1935 was also the year in which René Lalique opened the Lalique shop at 11 Rue Royale in Paris.
1945 | Death of René Lalique
Death of René Lalique. His son Marc took over as head of the business. He was to bring Lalique into the age of crystal.
“Our sadness on losing a very dear friend is deepened by the profound sorrow we must always feel when a great man leaves us. He stands with the greatest names of all time in the history of art, and his very personal skills and outstanding imagination will be admired by the elite of the future.”
Calouste Gulbenkian, businessman and patron of the arts, July 1945

1977 | Marie-Claude Lalique becomes head of the business
Marc’s daughter Marie-Claude Lalique became CEO of the company. She renewed the tradition of jewellery design and developed the fragrance business.

1992 | Launch of Lalique Parfums
The history of Lalique has always been closely linked to that of perfumery. When Marie-Claude, the grand-daughter of René Lalique, created the eponymous fragrance, „Lalique de Lalique“ in 1992, her initiative was more than legitimate.
Lalique Parfums has a unique signature that combines creativity in its bottle design with a quest for exceptional quality within its fragrances.

2008 | Art & Fragrance acquires Lalique
Swiss group Art & Fragrance under the management of Silvio Denz acquired Lalique with the aim of developing it globally and increasing the production capacity of crystal glassworks.

2010 | Modernising the Lalique factory
A new tank furnace was inaugurated at the Lalique crystal glassworks, demonstrating the commitment to modernising the Wingen-sur-Moder factory.

2011 | Opening of the Lalique Museum
The Lalique museum opened its doors in Wingen-sur-Moder after two years of construction. The museum houses over 650 pieces by René Lalique and his successors. The building designed by Jean-Michel Wilmotte contains a collection of jewellery, glass and modern-day crystal presented in a bright and luminous environment.

2011 | Launch of the Lalique Maison collection
Lalique presented a new collection of furniture, home accessories and household linen. The Art Deco-inspired Lalique Maison collection sprung from a remarkable collaboration between the famous crystal glassworks and internationally acclaimed designers Lady Tina Green and Pietro Mingarelli.

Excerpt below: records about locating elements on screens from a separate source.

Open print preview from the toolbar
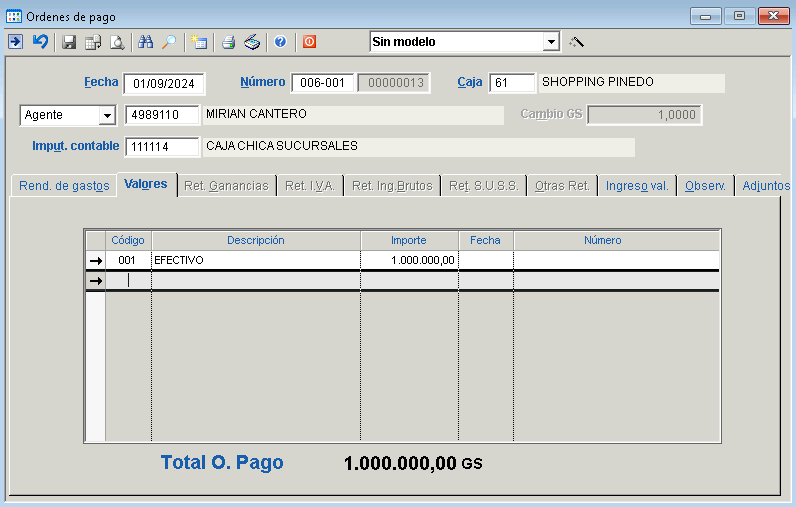 pyautogui.click(x=117, y=42)
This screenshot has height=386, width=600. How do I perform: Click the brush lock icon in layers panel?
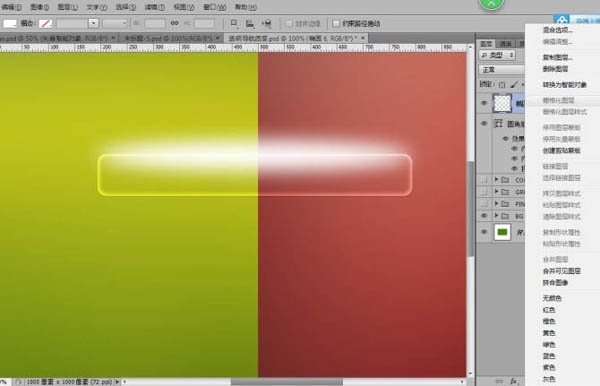pyautogui.click(x=514, y=84)
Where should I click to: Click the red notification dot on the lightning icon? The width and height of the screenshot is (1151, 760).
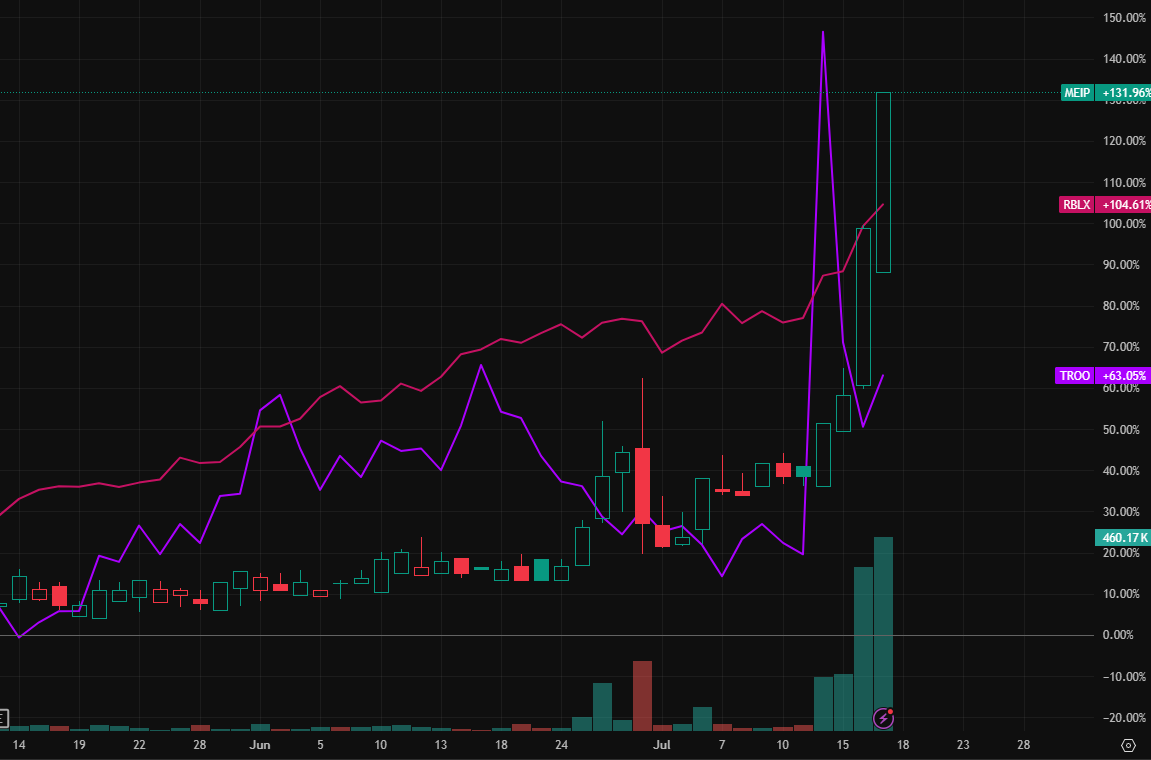pos(890,710)
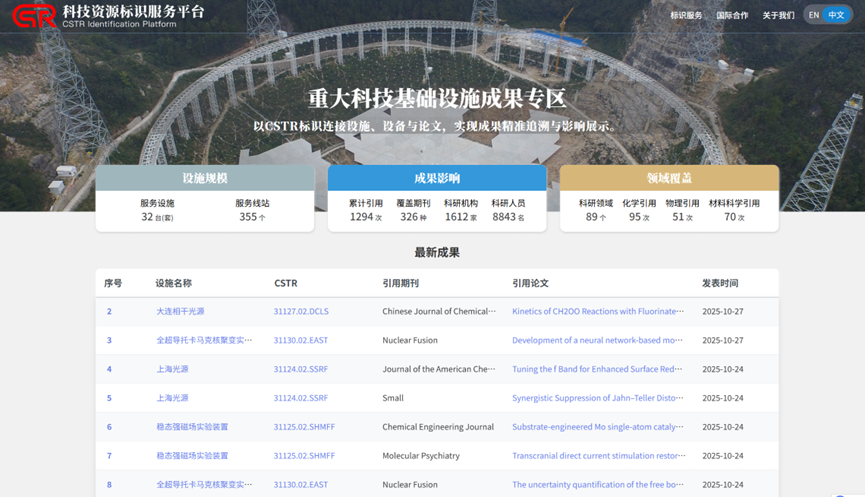The image size is (865, 497).
Task: Open paper "Tuning the f Band for Enhanced"
Action: point(598,369)

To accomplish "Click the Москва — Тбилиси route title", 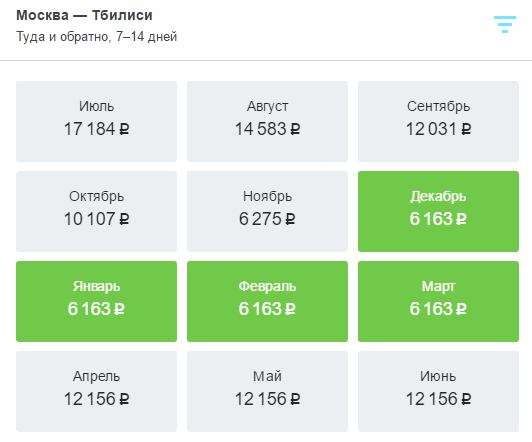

2011 | Launch of Lalique Art
This new division enables Lalique to share expertise with prominent contemporary artists, foundations and talented designers to create unique and outstanding works of art.
The first piece produced, Yves Klein’s Victoire de Samothrace by Lalique, created in partnership with the Yves Klein Archives, draws on traditional expertise required for the exceptional lost wax technique.

2012 | Rebirth of Fine Jewellery and Lalique High Jewellery
In 2012, the l’Odyssée du Feu Sacré collection marked the rebirth of fine jewellery and Lalique jewellery, marking the House’s return to the roots of its founder: Master Jeweller René Lalique.